Selected extract>
════════
Conference Call Information
The Company will host a conference call today at 11:00 a.m. Eastern Time / 10:00 a.m. Central Time to discuss first quarter earnings and developments with respect to the Company. The call is being webcast and archived on the "Investor Relations" section of the Company's website at http://www.consolidated.com. If you do not have internet access, the conference call dial-in number is 1-877-374-3981 with pass code 71371164. International parties can access the call by dialing 1-253-237-1158. A telephonic replay of the conference call will also be available starting three hours after completion of the call until May 10, 2012 at midnight Eastern Time. To hear the replay, parties in the United States and Canada should call 1-855-859-2056 and international parties should call 1-404-537-3406.
Use of Non-GAAP Financial Measures
This press release, as well as the conference call, includes disclosures regarding "EBITDA", "adjusted EBITDA", "cash available to pay dividends" and the related "dividend payout ratio", "total net debt to last twelve month adjusted EBITDA coverage ratio", adjusted diluted net income per share" and "adjusted net income attributable to common stockholders", all of which are non-GAAP financial measures. Accordingly, they should not be construed as alternatives to net cash from operating or investing activities, cash and cash equivalents, cash flows from operations, net income or net income per share as defined by GAAP and are not, on their own, necessarily indicative of cash available to fund cash needs as determined in accordance with GAAP. In addition, not all companies use identical calculations, and the non-GAAP financial measures may not be comparable to other similarly titled measures of other companies. A reconciliation of the differences between these non-GAAP financial measures and the most directly comparable financial measures presented in accordance with GAAP is included in the tables that follow.
════════
Element lookup listing:
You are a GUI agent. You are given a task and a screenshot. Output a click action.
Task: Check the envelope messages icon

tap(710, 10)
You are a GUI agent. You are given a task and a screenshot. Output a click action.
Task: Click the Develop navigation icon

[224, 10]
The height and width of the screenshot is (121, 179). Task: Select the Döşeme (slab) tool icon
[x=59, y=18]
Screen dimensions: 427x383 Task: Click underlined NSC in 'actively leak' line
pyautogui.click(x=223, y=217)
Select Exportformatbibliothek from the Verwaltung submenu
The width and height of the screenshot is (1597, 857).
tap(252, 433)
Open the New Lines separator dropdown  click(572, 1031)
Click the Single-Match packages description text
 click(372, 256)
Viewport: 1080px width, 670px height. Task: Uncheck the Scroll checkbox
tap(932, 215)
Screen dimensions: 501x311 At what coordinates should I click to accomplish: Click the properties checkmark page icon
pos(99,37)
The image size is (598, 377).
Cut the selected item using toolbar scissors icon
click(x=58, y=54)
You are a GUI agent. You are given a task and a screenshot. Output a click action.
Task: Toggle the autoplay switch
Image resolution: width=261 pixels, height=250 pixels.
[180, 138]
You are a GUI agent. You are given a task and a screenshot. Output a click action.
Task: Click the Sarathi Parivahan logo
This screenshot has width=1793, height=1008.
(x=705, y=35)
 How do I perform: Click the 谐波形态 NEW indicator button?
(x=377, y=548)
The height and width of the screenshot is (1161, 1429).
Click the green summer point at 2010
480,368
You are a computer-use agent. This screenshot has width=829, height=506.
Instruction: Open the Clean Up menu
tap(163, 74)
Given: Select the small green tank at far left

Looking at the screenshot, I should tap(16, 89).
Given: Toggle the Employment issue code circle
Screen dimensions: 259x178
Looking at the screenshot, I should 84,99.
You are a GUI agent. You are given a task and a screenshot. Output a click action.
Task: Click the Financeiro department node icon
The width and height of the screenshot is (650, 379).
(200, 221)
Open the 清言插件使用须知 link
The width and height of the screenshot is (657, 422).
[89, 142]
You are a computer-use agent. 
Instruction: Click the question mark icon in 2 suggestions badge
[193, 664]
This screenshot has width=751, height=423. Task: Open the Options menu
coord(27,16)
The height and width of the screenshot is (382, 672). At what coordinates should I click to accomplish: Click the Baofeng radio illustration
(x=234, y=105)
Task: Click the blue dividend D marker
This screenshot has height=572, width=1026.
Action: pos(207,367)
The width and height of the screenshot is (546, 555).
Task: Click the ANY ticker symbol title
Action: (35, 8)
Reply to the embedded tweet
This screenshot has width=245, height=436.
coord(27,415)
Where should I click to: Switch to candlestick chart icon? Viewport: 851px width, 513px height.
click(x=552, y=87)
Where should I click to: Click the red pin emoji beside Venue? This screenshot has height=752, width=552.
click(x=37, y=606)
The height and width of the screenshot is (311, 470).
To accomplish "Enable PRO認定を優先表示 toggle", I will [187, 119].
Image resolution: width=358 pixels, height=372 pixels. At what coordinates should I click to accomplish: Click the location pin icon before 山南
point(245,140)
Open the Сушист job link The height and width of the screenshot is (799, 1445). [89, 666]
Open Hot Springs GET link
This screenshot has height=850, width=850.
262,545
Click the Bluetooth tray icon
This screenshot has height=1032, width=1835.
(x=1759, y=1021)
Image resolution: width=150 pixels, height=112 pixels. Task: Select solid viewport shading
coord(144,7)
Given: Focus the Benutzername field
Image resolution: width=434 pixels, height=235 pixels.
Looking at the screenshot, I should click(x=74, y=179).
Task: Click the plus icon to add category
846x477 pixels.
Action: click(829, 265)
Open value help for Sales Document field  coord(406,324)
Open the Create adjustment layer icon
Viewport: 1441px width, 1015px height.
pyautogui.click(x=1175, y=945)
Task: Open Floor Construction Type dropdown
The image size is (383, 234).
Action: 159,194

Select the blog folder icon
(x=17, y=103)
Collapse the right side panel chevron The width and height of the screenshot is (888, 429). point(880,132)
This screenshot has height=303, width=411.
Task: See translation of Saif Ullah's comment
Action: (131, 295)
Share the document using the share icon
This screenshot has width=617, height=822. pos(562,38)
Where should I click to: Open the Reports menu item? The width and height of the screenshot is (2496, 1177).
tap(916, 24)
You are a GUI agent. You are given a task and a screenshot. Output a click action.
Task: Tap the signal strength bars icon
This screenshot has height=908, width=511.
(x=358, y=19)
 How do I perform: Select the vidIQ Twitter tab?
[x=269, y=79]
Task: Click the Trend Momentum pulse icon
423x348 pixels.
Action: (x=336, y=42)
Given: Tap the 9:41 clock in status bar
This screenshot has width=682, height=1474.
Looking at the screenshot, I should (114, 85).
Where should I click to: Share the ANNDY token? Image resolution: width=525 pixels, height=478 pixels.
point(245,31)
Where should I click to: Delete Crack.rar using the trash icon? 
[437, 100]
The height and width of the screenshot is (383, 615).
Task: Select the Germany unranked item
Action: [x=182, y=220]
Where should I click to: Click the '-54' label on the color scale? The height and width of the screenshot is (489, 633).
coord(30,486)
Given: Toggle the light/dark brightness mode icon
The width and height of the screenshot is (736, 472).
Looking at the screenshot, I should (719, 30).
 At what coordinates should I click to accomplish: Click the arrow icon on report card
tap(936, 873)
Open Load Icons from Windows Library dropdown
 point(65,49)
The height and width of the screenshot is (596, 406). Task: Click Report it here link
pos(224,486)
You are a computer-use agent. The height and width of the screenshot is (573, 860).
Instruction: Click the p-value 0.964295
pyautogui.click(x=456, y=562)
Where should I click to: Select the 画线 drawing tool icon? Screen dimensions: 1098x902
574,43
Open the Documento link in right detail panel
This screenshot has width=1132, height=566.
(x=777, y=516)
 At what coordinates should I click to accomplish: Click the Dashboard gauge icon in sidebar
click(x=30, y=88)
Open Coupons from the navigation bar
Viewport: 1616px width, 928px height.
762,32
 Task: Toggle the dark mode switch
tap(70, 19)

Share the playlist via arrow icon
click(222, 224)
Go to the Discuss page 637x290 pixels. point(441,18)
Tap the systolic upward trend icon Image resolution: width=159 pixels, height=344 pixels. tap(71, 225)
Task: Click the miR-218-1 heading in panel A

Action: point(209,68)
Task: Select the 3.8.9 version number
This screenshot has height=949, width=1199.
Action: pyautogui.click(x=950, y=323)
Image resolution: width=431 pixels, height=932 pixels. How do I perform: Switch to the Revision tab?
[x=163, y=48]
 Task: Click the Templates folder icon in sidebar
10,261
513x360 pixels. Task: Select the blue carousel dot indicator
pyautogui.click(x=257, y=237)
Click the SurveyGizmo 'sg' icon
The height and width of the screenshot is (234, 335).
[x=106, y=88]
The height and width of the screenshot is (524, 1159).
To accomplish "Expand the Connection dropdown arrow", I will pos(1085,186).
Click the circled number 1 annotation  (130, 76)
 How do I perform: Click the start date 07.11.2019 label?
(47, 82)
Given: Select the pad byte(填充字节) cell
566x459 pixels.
════════
Work required> Rewrite the press release excerpt from "Conference Call Information" up to and including "should call 1-404-537-3406.", putting "recording" in place of "replay". Work only from the press release excerpt.

Output for this task>
Conference Call Information
The Company will host a conference call today at 11:00 a.m. Eastern Time / 10:00 a.m. Central Time to discuss first quarter earnings and developments with respect to the Company. The call is being webcast and archived on the "Investor Relations" section of the Company's website at http://www.consolidated.com. If you do not have internet access, the conference call dial-in number is 1-877-374-3981 with pass code 71371164. International parties can access the call by dialing 1-253-237-1158. A telephonic recording of the conference call will also be available starting three hours after completion of the call until May 10, 2012 at midnight Eastern Time. To hear the recording, parties in the United States and Canada should call 1-855-859-2056 and international parties should call 1-404-537-3406.